CONSIGNES |
[a] Restituez à l'identique le passage de l'extrait sur l'histoire du logiciel qui s'ouvre sur les mots contenant « Alexandre Hocquet : Oui. » et se ferme sur « fini en fait. ».
[b] D'après l'extrait sur l'histoire du logiciel, les affirmations suivantes sont-elles vraies ? Répondez par oui ou non en citant les mots qui tranchent. (i) La « software crisis » date de 1967. (ii) IBM était une entreprise de logiciels. (iii) Le PC, objet standard et modulable, a permis au Libre de s'implanter dans les années 80.
[c] Poursuivez l'échange sur l'histoire du logiciel après sa dernière phrase.

EXTRAIT À LIRE |
⟨

Alexandre Hocquet : Oui. Je peux aussi rebondir sur le fait de citer Microsoft. En tant qu’historien du logiciel, il y a une chose qui est intéressante, c’est que l’histoire de l’ordinateur est souvent faite sous l’angle de l’histoire du matériel. C’est une histoire à la limite hollywoodienne dans le fait d’être de plus en plus puissante, de plus en plus rapide, ce qui est vrai et le software, là-dedans, est souvent un peu laissé de côté. Depuis que le software existe, si vous voulez, c’est une industrie qui est en crise, en fait. Le software crisis c’est quelque chose qui date de 1967, si je me souviens bien, et qui est, grosso modo, l’idée que le design, la programmation, la diffusion, la portabilité, la maintenance, le support, tout ça font que le rythme de production est impossible à tenir vu l’évolution du matériel et que le software n’est jamais un produit fini en fait.
Donc la stratégie de Microsoft dans les années 80, qui a quand même supplanté en tant qu’entreprise de logiciels IBM qui était une entreprise de matériel, c’est qu’elle a eu une stratégie de captivité : le logiciel s’en sort, en fait il est florissant si les utilisateurs ne peuvent pas partir, puisque de toutes façons le logiciel ne marche pas. D’où l’idée de propriétaire, et le Libre et l’open se sont construits à réaction à cette ambiance-là. Si vous me permettez juste un détail à propos du matériel cette fois, c’est que si le Libre de Stallman, de tout ce qui est free, a pu dans les années 80 s’implanter c’est aussi que le matériel, le personal computer, le PC qui est un objet standard, modulable l’a permis et, pour rebondir à votre question, effectivement depuis que le téléphone a supplanté l’ordinateur alors ça devient de plus en plus dur.

Nicolas Martin : Oui, Stéfane Fermigier.

⟩

DONNÉES FOURNIES |
⟨

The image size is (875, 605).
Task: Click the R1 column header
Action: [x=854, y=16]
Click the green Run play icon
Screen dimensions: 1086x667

⟩
⟨

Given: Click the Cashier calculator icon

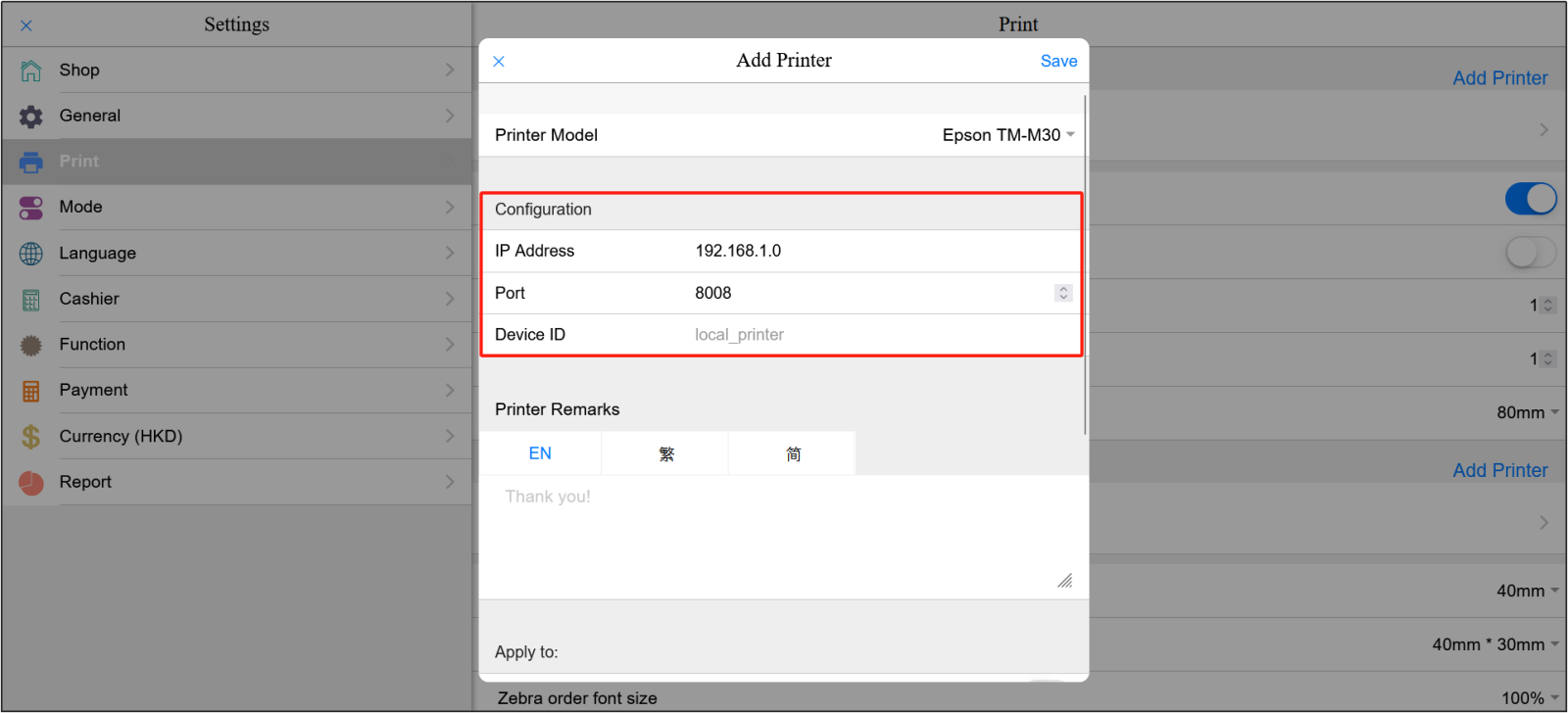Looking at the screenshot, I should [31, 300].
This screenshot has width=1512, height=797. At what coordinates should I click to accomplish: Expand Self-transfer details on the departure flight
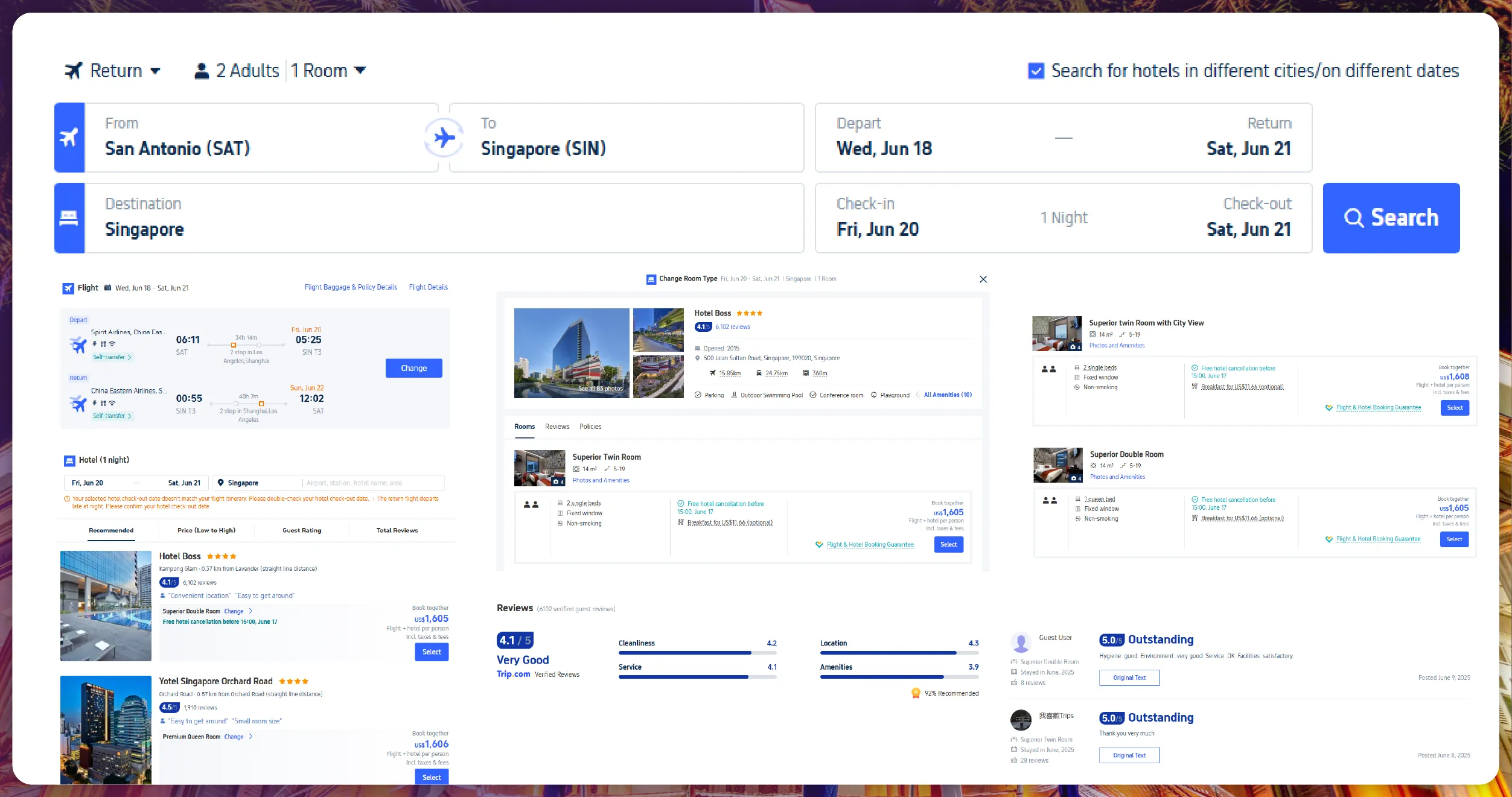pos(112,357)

⟩
⟨

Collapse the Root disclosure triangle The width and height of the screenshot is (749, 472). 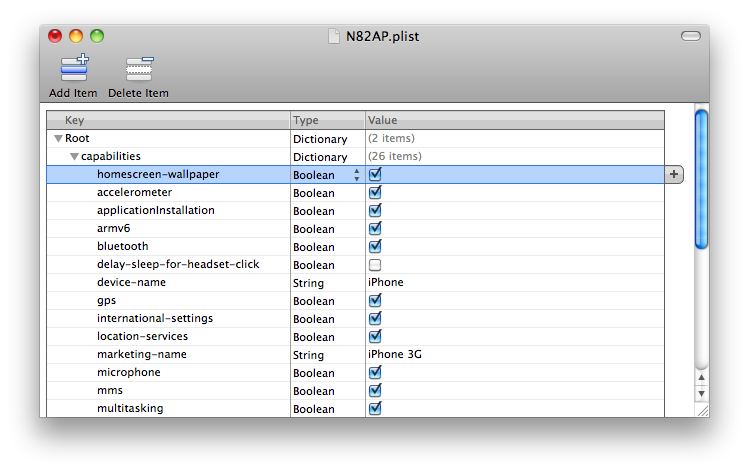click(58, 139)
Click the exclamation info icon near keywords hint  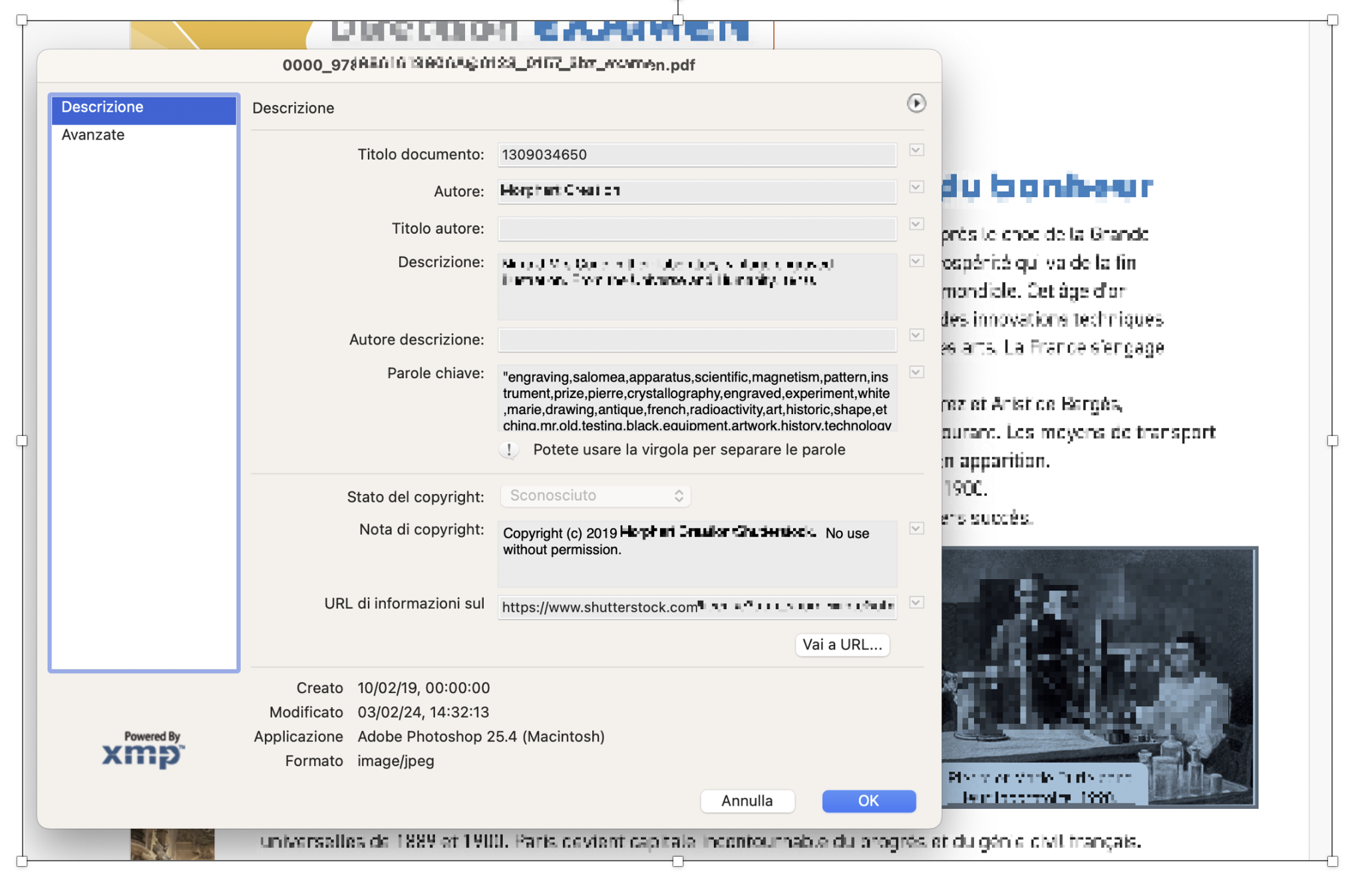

⟩

CORRIGÉ DE L'EXERCICE |
[a]
Alexandre Hocquet : Oui. Je peux aussi rebondir sur le fait de citer Microsoft. En tant qu’historien du logiciel, il y a une chose qui est intéressante, c’est que l’histoire de l’ordinateur est souvent faite sous l’angle de l’histoire du matériel. C’est une histoire à la limite hollywoodienne dans le fait d’être de plus en plus puissante, de plus en plus rapide, ce qui est vrai et le software, là-dedans, est souvent un peu laissé de côté. Depuis que le software existe, si vous voulez, c’est une industrie qui est en crise, en fait. Le software crisis c’est quelque chose qui date de 1967, si je me souviens bien, et qui est, grosso modo, l’idée que le design, la programmation, la diffusion, la portabilité, la maintenance, le support, tout ça font que le rythme de production est impossible à tenir vu l’évolution du matériel et que le software n’est jamais un produit fini en fait.

[b]
(i) Oui : « Le software crisis c’est quelque chose qui date de 1967, si je me souviens bien »
(ii) Non : « IBM qui était une entreprise de matériel »
(iii) Oui : « si le Libre de Stallman, de tout ce qui est free, a pu dans les années 80 s’implanter c’est aussi que le matériel, le personal computer, le PC qui est un objet standard, modulable l’a permis »

[c]
Stéfane Fermigier : Je ne suis pas d’accord pour dire que l’âge d’or du logiciel libre serait derrière nous ; au contraire ! Quand on regarde le poids économique de la filière du logiciel libre, je pense qu’on en reparlera, quand on regarde les opportunités qu’elle offre aux gens qui veulent démarrer, les start-ups. On parle de « start-up nation » depuis un an ou deux en France, mais c’est un phénomène mondial et ça ne pourrait pas être possible si tous les outils de développement pour développer des applications web, des applications mobiles, de l’intelligence artificielle depuis un ou deux ans qu’on s’y intéresse de près, n’étaient pas disponibles aujourd’hui, en logiciels libres, avec tout ce qui va autour, même les outils pour apprendre. Et on voit aussi dans la réforme de l’enseignement scolaire en France qu’on va apprendre à nos jeunes à coder ; on utilise le mot « coder » ; moi je préfère « programmer ». Aller, on va utiliser la terminologique ambiante.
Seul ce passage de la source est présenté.